Russia said Thursday that 1,730 Ukrainian soldiers had surrendered this week at the Azovstal steel plant in Mariupol, showing some emerging on crutches after a desperate battle that has become emblematic of the nearly three-month-old war.
The number included 80 who were wounded and taken to a hospital in Russia-controlled territory in eastern Ukraine, the defence ministry in Moscow said.
The ministry released a video appearing to show exhausted Ukrainian soldiers trudging out of the sprawling steelworks, after a weeks-long siege forced the defenders and civilians to huddle in tunnels with dire shortages of food, water and medicine.
Russian troops patted down those surrendering and inspected their bags as they exited, signalling the effective end of what Ukraine’s government had called a “heroic” resistance.
The International Committee of the Red Cross said it had registered “hundreds of Ukrainian prisoners of war” from the plant in Mariupol, a port city obliterated by Russian shelling.
Ukraine is hoping to exchange the Azovstal soldiers for Russian prisoners. But pro-Kremlin authorities in Ukraine’s eastern Donetsk region said some of them could be put on trial.
Ukrainian prosecutors have so far listed 12,595 alleged war crimes by the invaders, including the bombing of a maternity ward in Mariupol, and on Wednesday opened the first trial of a Russian soldier.
– Please forgive me –
Vadim Shishimarin pleaded guilty to a war crime in shooting dead Oleksandr Shelipov, an unarmed 62-year-old man, in northeastern Ukraine on February 28 — four days into the invasion.
The 21-year-old sergeant, who faces a life sentence, was remorseful as he took the dock for a second day on Thursday, as two other Russian soldiers went on trial elsewhere in Ukraine.
“I know that you will not be able to forgive me, but nevertheless I ask you for forgiveness,” Shishimarin said, addressing Shelipov’s widow in the cramped courtroom in Kyiv.
While Mariupol has fallen, Ukraine’s President Volodymyr Zelensky said the wider invasion was an “absolute failure” as he marked “Vyshyvanka Day”, an annual celebration of Ukrainian folk traditions.
Wearing an embroidered shirt instead of his usual military khaki top, Zelensky said on the Telegram social media platform that his people remained “strong, unbreakable, brave and free”.
Zelensky’s defiance, and his army’s dogged resistance, have earned the West’s admiration and a steady flow of military support.
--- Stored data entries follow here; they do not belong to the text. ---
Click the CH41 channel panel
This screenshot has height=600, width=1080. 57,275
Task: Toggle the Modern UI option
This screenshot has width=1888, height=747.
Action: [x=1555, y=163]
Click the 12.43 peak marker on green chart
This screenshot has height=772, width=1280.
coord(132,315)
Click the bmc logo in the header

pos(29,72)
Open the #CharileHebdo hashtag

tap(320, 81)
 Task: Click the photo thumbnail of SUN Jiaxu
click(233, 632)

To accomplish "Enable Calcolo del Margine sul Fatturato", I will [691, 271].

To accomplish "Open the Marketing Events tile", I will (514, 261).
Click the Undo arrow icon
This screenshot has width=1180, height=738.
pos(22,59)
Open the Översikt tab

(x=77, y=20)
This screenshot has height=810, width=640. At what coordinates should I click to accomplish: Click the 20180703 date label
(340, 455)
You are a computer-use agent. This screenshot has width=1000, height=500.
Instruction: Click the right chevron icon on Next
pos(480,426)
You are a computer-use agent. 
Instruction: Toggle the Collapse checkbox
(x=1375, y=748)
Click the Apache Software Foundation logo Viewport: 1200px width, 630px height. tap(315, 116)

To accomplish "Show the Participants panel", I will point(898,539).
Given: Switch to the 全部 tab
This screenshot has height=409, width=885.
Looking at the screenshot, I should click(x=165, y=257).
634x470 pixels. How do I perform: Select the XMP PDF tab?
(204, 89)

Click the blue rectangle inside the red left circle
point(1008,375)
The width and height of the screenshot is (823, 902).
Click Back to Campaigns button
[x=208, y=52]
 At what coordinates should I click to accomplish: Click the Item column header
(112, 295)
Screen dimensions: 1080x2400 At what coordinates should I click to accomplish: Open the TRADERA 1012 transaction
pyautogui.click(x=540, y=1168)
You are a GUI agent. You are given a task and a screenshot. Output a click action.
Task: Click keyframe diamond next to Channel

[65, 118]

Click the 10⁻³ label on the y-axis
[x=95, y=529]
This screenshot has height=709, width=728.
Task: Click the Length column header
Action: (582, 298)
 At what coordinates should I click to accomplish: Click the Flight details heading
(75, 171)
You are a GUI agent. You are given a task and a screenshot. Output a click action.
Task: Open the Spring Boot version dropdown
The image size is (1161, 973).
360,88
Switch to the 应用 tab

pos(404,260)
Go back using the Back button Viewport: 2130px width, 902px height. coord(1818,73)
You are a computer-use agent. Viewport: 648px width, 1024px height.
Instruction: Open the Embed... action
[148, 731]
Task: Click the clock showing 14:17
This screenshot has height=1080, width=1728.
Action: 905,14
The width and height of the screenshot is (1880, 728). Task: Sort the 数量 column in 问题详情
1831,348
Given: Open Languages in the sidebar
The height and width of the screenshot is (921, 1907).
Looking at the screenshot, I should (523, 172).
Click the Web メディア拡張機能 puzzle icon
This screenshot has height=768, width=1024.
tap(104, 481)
G7 finance ministers were meeting in Germany to thrash out more cash support.
G7 partners have to “assure Ukraine’s solvency within the next days, few weeks”, German Finance Minister Christian Lindner told the newspaper Die Welt.
But German Chancellor Olaf Scholz said there could be “no shortcuts” to membership of the European Union for Ukraine. Ukraine’s Foreign Minister Dmytro Kuleba condemned the “second-class treatment” of his country.
– Famine warning –
Russia’s actions are already redrawing the security map of Europe.
US President Joe Biden hosted the leaders of Finland and Sweden to discuss their bids to join NATO, after the neighbouring nations decided to abandon decades of military non-alignment.
“They meet every NATO requirement and then some,” Biden told reporters with the Nordic leaders at his side, offering the “full, total, complete backing of the United States of America”.
However, NATO member Turkey is “determined” to block the applications, its President Recep Tayyip Erdogan said, calling Sweden in particular a “complete terror haven”.
NATO Secretary General Jens Stoltenberg said the alliance was “addressing the concerns that Turkey has expressed”.
Beyond Europe, the invasion also threatens to bring famine, UN Secretary-General Antonio Guterres said.
“Malnutrition, mass hunger and famine” could follow “in a crisis that could last for years,” Guterres warned, urging Russia to release grain exports from occupied Ukraine.
Russia and Ukraine produce 30 percent of the global wheat supply, and the war has already sent food prices surging around the world.
– Civilians under fire –
Despite their last-ditch resistance in places such as Mariupol, and the successful defence of Kyiv, Ukrainian forces are retreating in the east.
The losses often come after weeks of battles over urban hubs that are pulverised by artillery fire by the time the Russians surround them.
In Severodonetsk, 12 people were killed and another 40 wounded when Russian forces “randomly” shelled the eastern city, the regional governor.
Severodonetsk resident Nella Kashkina sat in her basement next to an oil lamp and prayed.
“I do not know how long we can last,” the 65-year-old said.
“We have no medicine left and a lot of sick people — sick women — need medicine. There is simply no medicine left at all.”